Baca Juga: Melestarikan Budaya hingga Terpengaruh Film, Sederet Alasan Wushu Mendunia
Kerja sama antara pelatih dan atlet terjalin baik diawali sejak 2021. Hal itu terjadi sejak pemilihan atlet kemudian pelatnas desentralisasi pada pengurus provinsi masing-masing hingga pembekalan intensif sejak September 2022.
Strategi mempertahankan prestasi pun tak gampang. Dalam kejuaraan kali ini, tim taolu turut diuntungkan karena berperan sebagai tuan rumah.
Herman berharap agar pelatnas berlanjut lagi pada Januari atau Februari 2023 untuk Kejuaraan Asia Yunior 2023. Para atlet perlu ditangani pelatih asing yang mumpuni, tetapi upaya itu membutuhkan biaya yang tak sedikit. Persoalan ini perlu jadi sorotan karena selama ini tim yunior tak didukung pemerintah, sedangkan latihan intensif idealnya berkesinambungan.
”Pelatnas harus dilakukan. Atlet itu cuma butuh latihan, latihan, latihan. Latihan harus disokong dengan sarana dan prasarana baik yang didukung pelatih dan ditunjang visi-misi,” kata mantan atlet wushu ini.

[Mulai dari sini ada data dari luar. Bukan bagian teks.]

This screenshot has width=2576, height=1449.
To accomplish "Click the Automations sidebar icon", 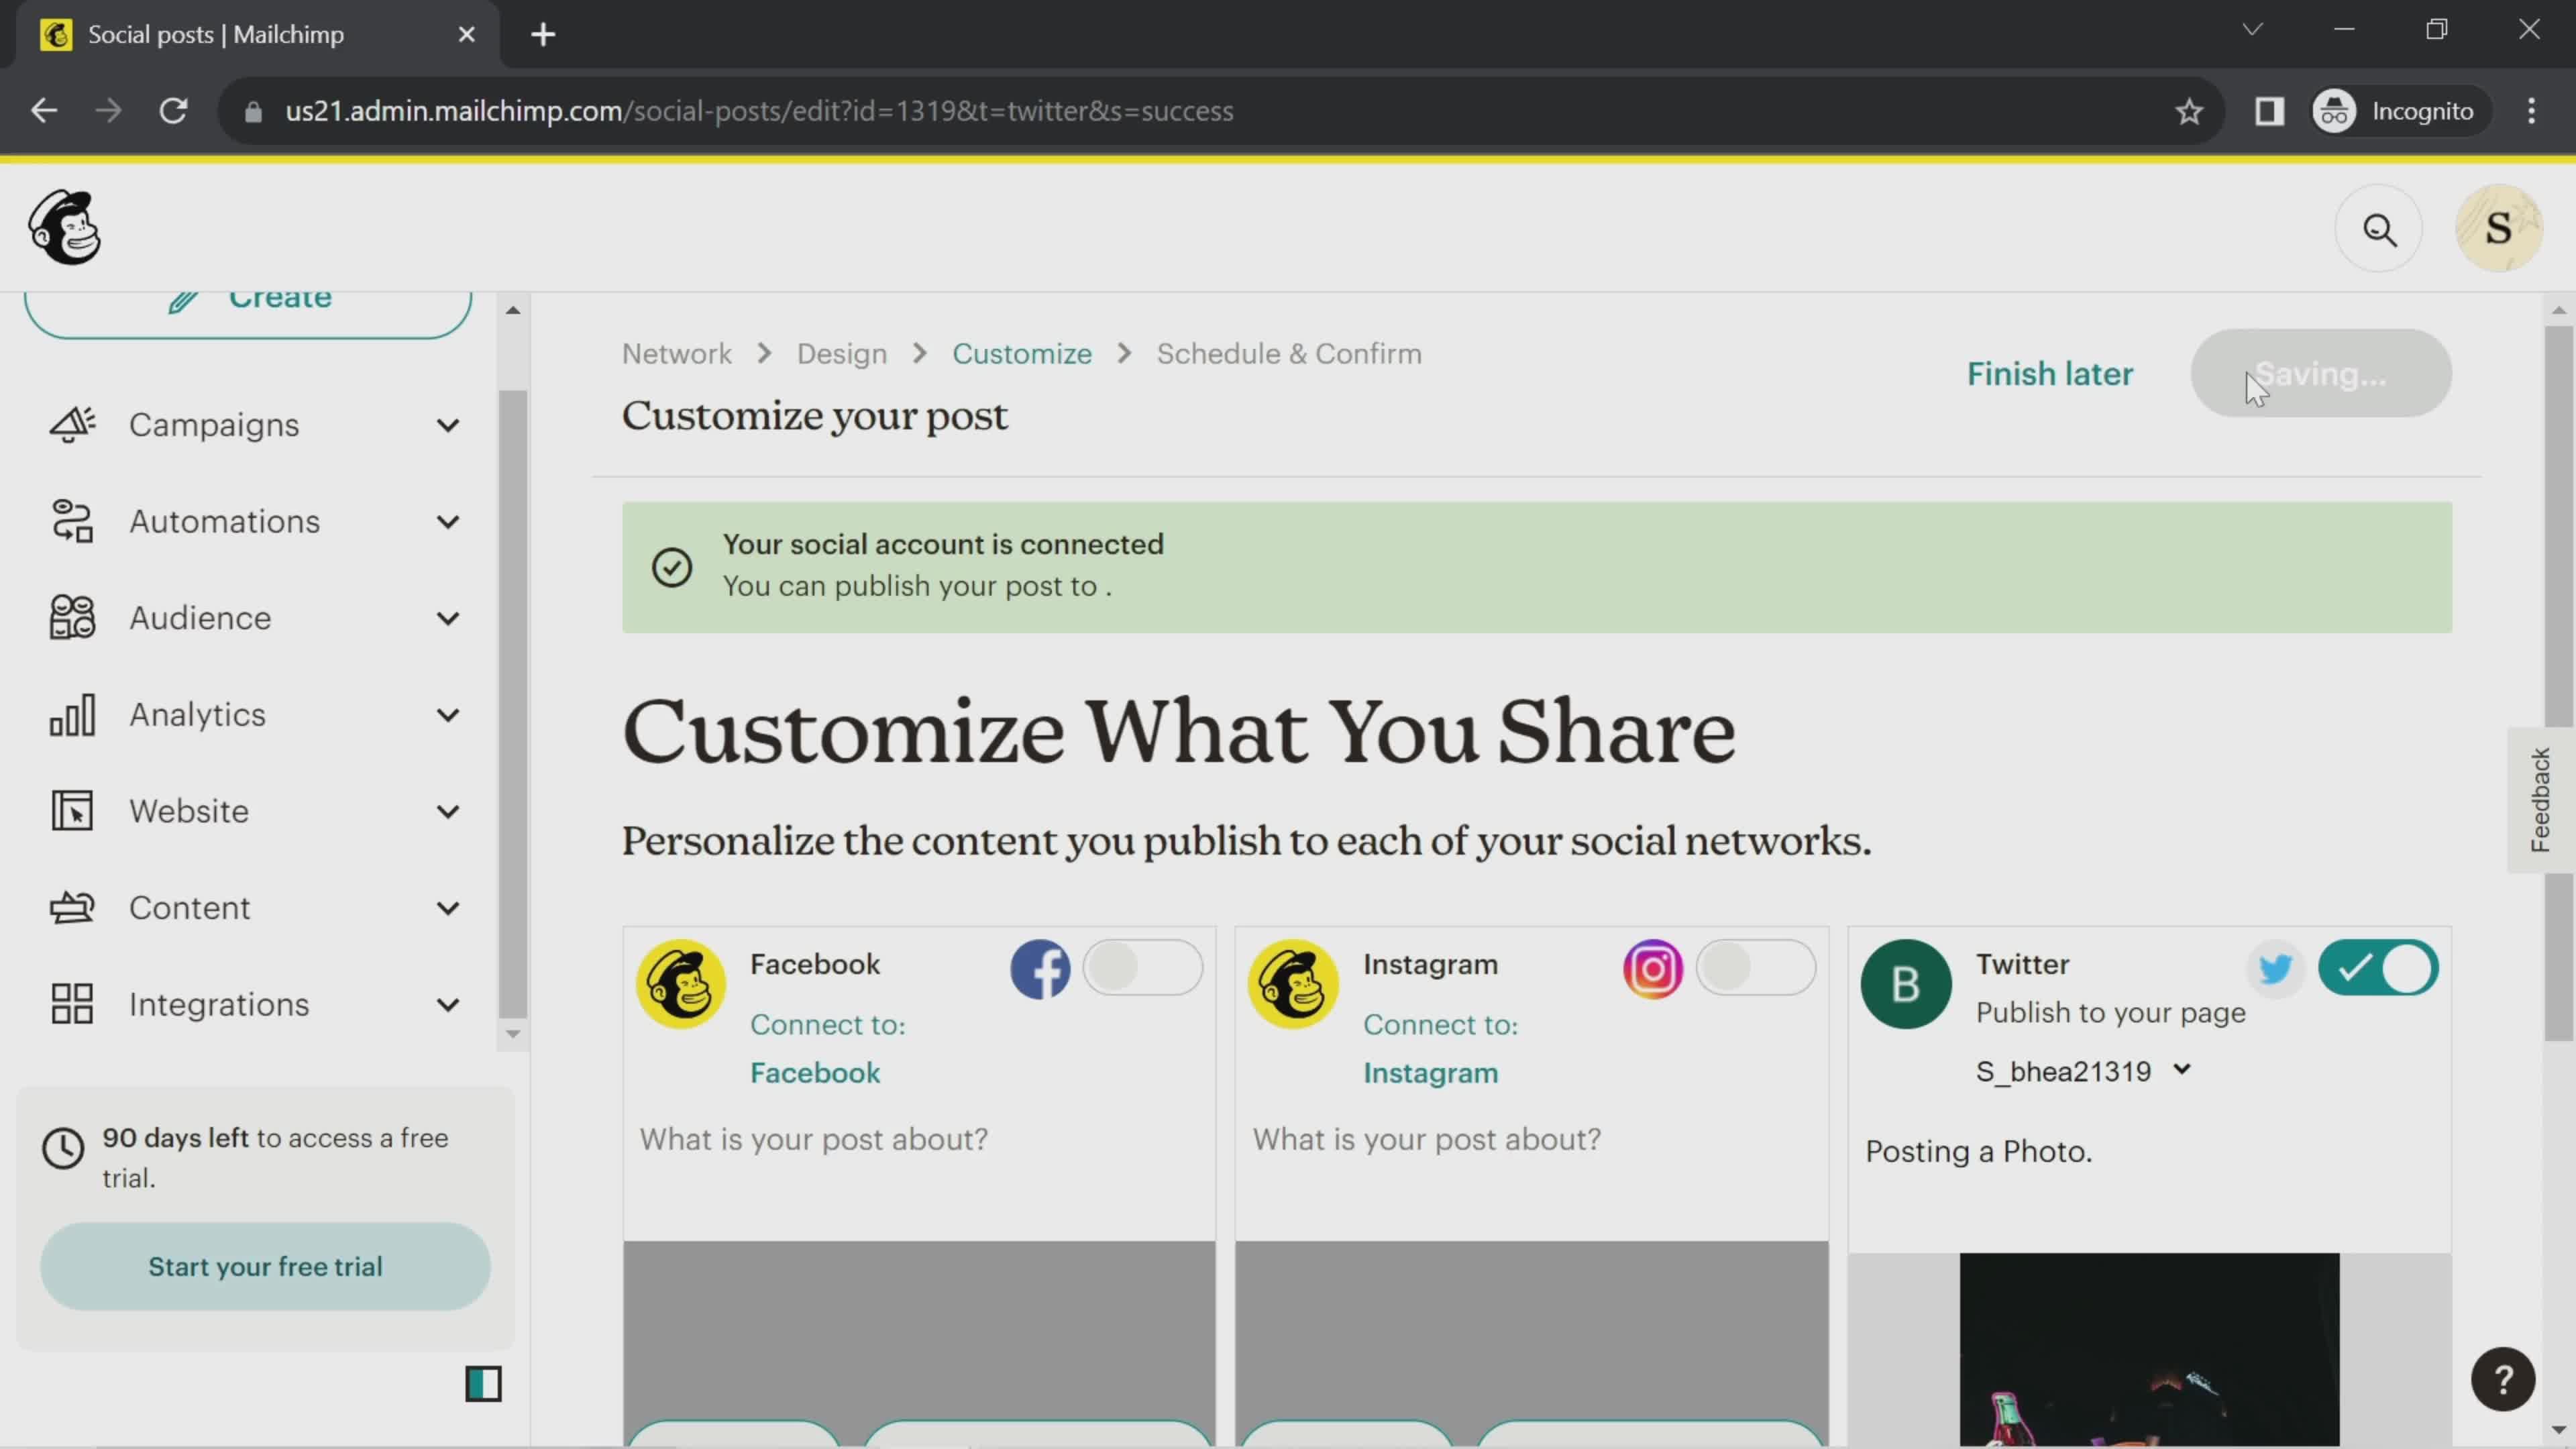I will (x=70, y=520).
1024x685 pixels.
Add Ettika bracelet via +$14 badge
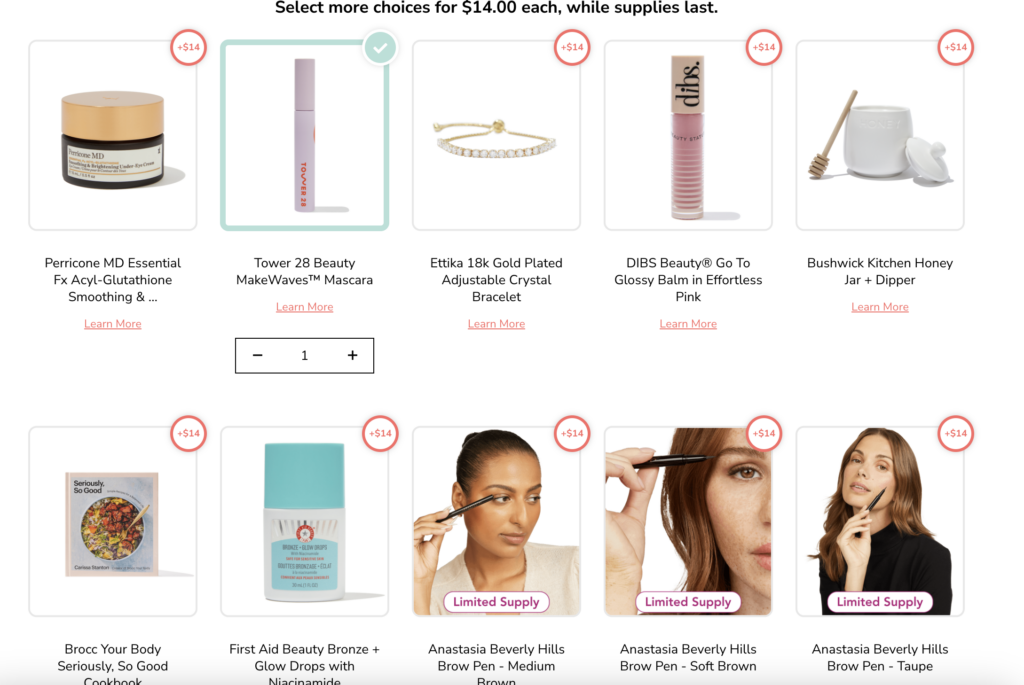pos(572,47)
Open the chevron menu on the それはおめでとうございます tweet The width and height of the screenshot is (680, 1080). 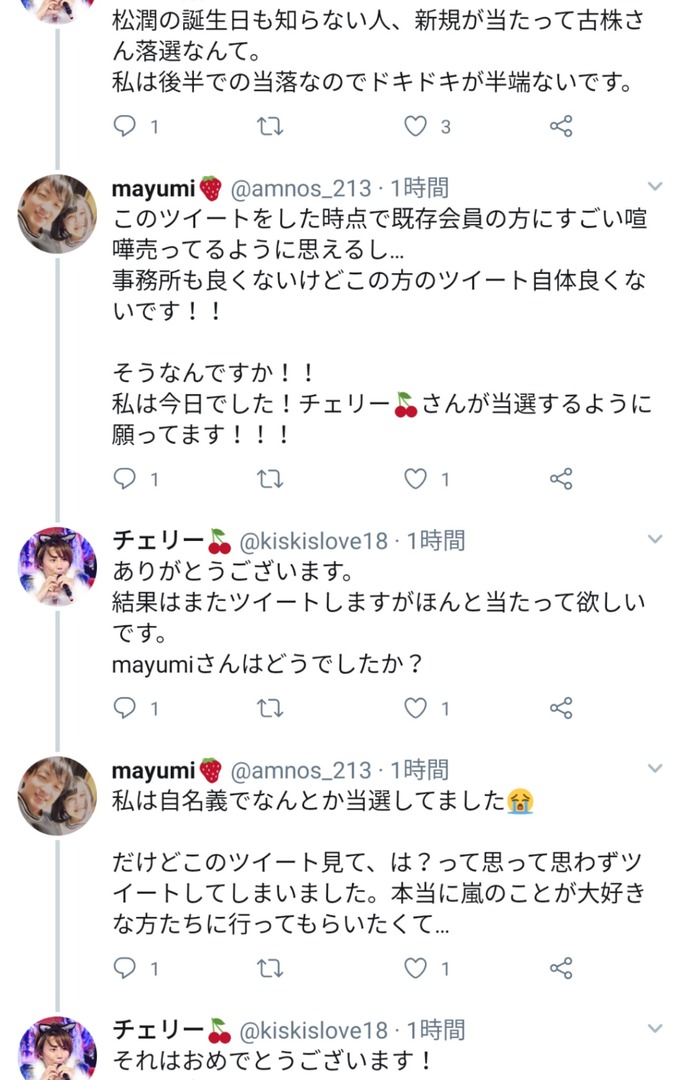click(x=655, y=1028)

Baca Juga: Atlet Wushu Muda Indonesia Josh Tiesto Menuju ke Level Senior
Menanggapi evaluasi kedua kategori tim wushu Indonesia, Sekretaris Jenderal PB WI Ngatino berencana diskusi dengan Wakil Ketua Umum I dan Bidang Pembinaan dan Prestasi untuk taolu. Berdasarkan catatan-catatan terhadap kategori tersebut, baru akan ditetapkan langkah selanjutnya.
Setelah kejuaraan ini, tim PB WI akan mengevaluasi pula performa tim sanda kalah dari negara-negara lain, seperti Iran, India, dan China. Walau begitu, Ngatino menilai pelatnas perlu dilakukan intensif sebab hanya berlatih ketika mendekati pertandingan perlu dihindari.
”Saya melihat sanda harus dibedah, dirombak total untuk mencari cara untuk melahirkan atlet-atlet sanda. Kalau saya sendiri mengamati, atlet dilihat dari talent bukan karena (predikat) juara,” ujarnya.